Einsatzbereiche bei Innen- und Aussenbecken
Abdeckungen werden bei privaten Pools, Hotelanlagen, Therapie- und Lehrschwimmbecken sowie weiteren Wasseranlagen eingesetzt. Bei Aussenbecken stehen häufig Witterungseinflüsse, Verschmutzung und Wärmeverluste im Vordergrund. Bei Innenbecken geht es oft um Verdunstungsreduktion und die Begrenzung der Feuchtelast im Raum. Die Anforderungen unterscheiden sich zudem nach Beckengrösse, Nutzungsfrequenz und Zugänglichkeit.
Typische Ausführungen und betriebliche Anforderungen
Im Markt kommen unterschiedliche Bauarten vor, etwa rollbare, aufliegende oder fest geführte Systeme sowie Lösungen mit manueller oder motorischer Bedienung. Relevante Kriterien sind dabei Aufrollung, Lagerung im geöffneten Zustand, Kompatibilität mit Beckenrand und Einbauten sowie Reinigungs- und Wartungsaufwand.
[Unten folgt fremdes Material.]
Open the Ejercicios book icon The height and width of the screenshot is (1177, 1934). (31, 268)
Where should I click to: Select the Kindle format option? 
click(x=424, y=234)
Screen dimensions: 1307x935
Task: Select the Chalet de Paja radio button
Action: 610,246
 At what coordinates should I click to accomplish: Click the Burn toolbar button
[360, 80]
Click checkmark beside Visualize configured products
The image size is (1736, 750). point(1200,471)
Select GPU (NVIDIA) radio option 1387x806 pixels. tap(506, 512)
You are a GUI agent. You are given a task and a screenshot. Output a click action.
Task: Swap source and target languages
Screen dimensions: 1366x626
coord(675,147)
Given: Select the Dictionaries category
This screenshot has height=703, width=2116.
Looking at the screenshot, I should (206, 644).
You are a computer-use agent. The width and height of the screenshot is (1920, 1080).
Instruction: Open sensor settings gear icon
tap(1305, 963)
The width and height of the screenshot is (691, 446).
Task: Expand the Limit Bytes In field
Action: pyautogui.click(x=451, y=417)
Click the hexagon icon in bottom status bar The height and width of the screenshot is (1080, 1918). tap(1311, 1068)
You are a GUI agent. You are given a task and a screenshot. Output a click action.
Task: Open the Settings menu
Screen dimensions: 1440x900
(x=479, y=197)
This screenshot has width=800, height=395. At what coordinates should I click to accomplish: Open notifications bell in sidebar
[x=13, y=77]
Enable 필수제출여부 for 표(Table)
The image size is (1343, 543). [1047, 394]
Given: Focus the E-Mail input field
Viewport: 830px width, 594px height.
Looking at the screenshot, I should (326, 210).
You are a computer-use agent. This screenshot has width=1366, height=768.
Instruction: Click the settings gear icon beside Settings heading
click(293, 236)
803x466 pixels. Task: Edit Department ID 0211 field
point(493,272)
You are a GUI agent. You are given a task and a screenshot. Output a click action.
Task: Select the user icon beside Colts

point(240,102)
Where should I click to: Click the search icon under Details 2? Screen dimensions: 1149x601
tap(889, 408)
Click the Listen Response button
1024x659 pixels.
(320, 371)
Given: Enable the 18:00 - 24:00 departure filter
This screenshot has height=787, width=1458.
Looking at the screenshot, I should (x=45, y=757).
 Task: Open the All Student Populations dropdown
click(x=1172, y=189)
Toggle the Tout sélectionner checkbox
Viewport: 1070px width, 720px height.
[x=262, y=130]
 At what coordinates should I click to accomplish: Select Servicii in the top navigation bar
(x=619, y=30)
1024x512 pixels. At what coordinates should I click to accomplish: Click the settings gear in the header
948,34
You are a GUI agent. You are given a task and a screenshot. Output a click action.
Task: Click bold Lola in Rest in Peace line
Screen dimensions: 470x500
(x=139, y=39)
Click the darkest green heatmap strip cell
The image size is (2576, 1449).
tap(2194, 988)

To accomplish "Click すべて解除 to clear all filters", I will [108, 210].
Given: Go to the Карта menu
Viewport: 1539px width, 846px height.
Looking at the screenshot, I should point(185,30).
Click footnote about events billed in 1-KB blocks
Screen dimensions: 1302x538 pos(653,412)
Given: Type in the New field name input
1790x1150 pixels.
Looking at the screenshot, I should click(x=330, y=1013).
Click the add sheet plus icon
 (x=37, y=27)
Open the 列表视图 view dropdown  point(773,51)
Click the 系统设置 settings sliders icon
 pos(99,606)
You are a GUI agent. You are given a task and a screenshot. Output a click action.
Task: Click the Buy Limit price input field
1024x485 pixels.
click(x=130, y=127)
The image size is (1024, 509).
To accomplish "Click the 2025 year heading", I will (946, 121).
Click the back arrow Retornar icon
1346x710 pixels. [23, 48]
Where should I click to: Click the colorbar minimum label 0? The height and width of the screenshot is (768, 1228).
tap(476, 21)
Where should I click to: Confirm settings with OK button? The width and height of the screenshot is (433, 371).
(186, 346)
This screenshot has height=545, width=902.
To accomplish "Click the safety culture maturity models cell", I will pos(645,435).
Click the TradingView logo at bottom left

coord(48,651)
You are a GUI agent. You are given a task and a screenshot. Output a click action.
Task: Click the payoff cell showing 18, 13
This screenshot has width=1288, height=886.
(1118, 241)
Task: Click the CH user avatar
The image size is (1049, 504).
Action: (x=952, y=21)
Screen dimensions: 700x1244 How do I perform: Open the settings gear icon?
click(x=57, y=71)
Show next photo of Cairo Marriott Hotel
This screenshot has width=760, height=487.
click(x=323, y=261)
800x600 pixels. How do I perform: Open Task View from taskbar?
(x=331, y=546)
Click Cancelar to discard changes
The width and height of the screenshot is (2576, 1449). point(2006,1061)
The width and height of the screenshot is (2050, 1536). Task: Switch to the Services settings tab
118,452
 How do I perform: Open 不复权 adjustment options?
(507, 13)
Bei der Auswahl werden auch Fragen zur Bedienungssicherheit, zur Beständigkeit gegenüber Wasseraufbereitung und zur Eignung für den vorgesehenen Nutzungsrhythmus berücksichtigt.
Abgrenzung zu Solareffekt-Abdeckungen und anderen Beckenkomponenten
Die Leistung Abdeckungen umfasst allgemeine Systeme zum Abdecken von Bassins und Becken. Davon zu unterscheiden sind Abdeckungen mit Solarkollektor-Effekt, bei denen die Erwärmung des Wassers eine spezifische Zusatzfunktion darstellt. Ebenfalls getrennt zu betrachten sind Auskleidungen als innenliegende Beckenoberfläche, Beckenheizungen als technische Wärmeerzeugung, Hubböden als verstellbare Beckenebene sowie Überlaufrinnen als Teil der Wasserführung.